Gelin adayının, çizgisini ve saygısını hiç bozmadan belli bir sınır koyması önceliklidir. Ardından, bu durumda, ciddi endişeler yaşayan kayınvalidesine ve gerçekten sıkışmış kalmış kocasına karşı anlayışlı olması, olumlu sonuç verecektir. Anlayıştan kastımız, taviz vermek değildir. En önemlisi; anlamaktır. Anlaşılan her durumun kabul edilmesi gerekmez. Ancak gelin, durumu iyi kavrarsa, dışlanmışlık, önemsenmemişlik, değersizlik gibi duyguları yaşayıp, gereksiz yere öfkelenmeyecektir. Sakin ve sabırlı davranabilir, eşini ve ailesini anlayabilirse, durumu kontrol altına alabilir. Bundan sonraki adım ise, gerçekleri ve kendini anlatması olacaktır. İlk başta kabul edilmese bile, zamanla söyledikleri dikkate alınacaktır.
Yapacağı konuşmalar içinde, olumlu duyguların olması, kaygıyı hafifletici bir yapı sunması, karşısındakini anladığını belirten cümlelere yer vermesi, iletişim kurmayı sağlayacaktır.

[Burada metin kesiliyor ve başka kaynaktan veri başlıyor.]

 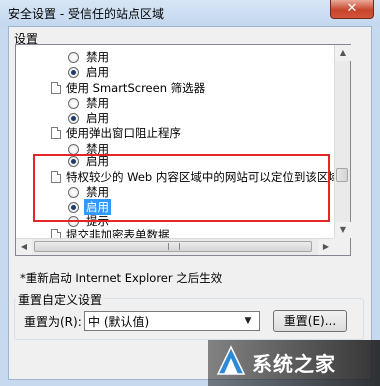 I want to click on close-icon: ✕, so click(x=352, y=8).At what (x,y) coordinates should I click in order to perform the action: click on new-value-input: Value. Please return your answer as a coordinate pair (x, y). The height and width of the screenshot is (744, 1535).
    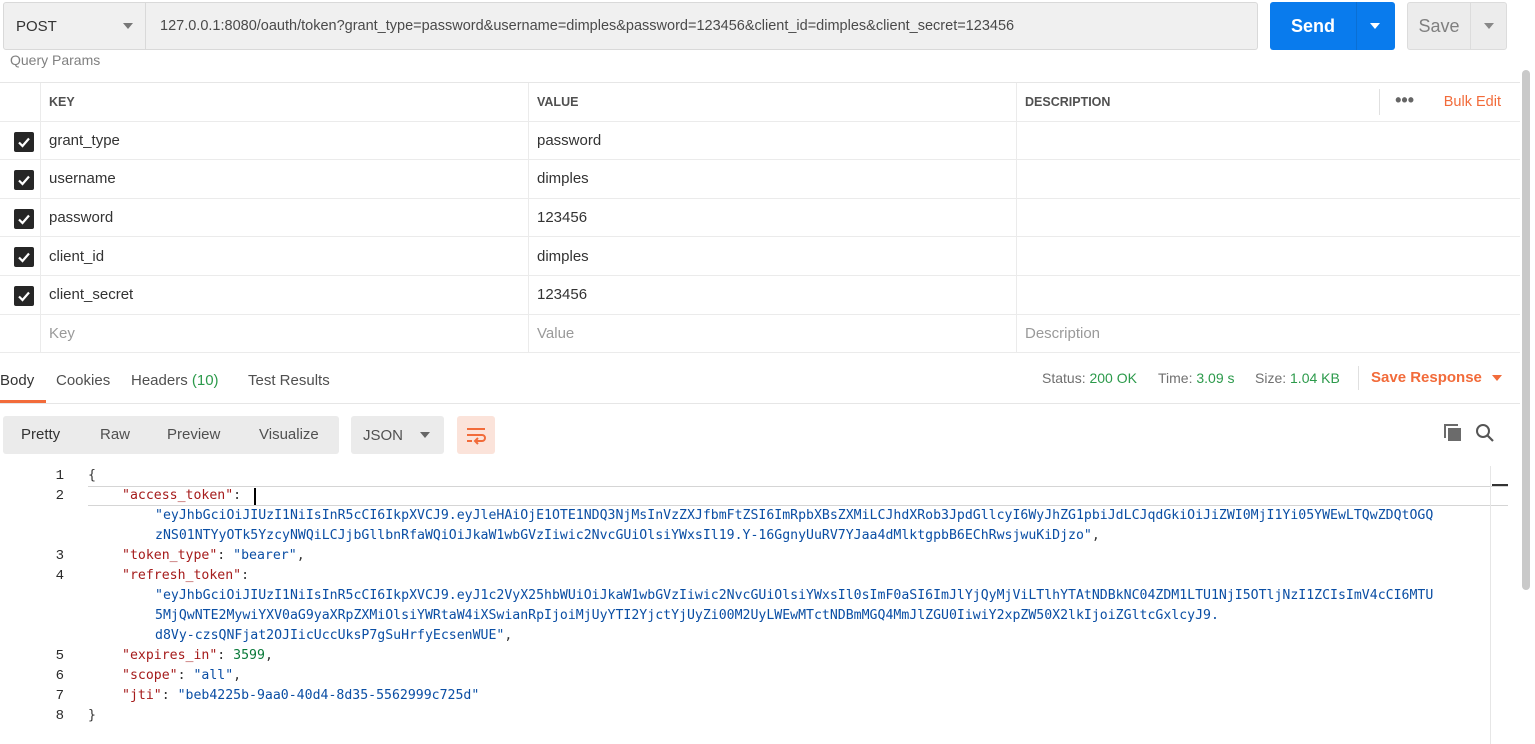
    Looking at the image, I should click on (773, 334).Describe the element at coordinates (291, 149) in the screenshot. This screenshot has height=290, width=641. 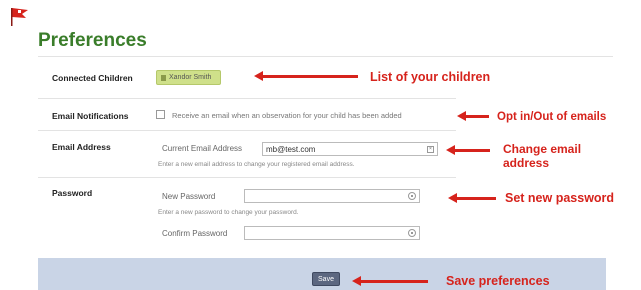
I see `email-value: mb@test.com` at that location.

Evlilik sadece bir aşk ilişkisi değildir. Aynı zamanda, sorun çözme ve birlikte yaşama becerilerinin geliştirildiği bir ortamdır. Bu arada bu ilişkilerin düzenlenmesinde “gelin”in rolünü inceledik. Elbette erkeğe ve annesine düşen görevler de var. Başka bir yazımız, annesiyle karısı arasında kalmış bir erkek olacaktır. Belki bir diğeri de oğlunu evlendiren anneleri anlatabilir.
Tüm aile üyeleri ile sağlıklı ilişkiler kurmak, bir insanın yaşamına huzur verir. Bunun için uzmandan yardım almakta fayda vardır. Bireysel danışmalar, evlilik terapileri ya da psikodrama grup terapileri, bu gibi durularda kişilere çok yardımcı olabilir.
Sağlıklı iletişimlerin kurulduğu, sağlıklı ilişkileri geliştirmek bir eğitim işidir. Bu eğitim sadece çocuklukta değil, yetişkinlik sürecinde de alınabilir.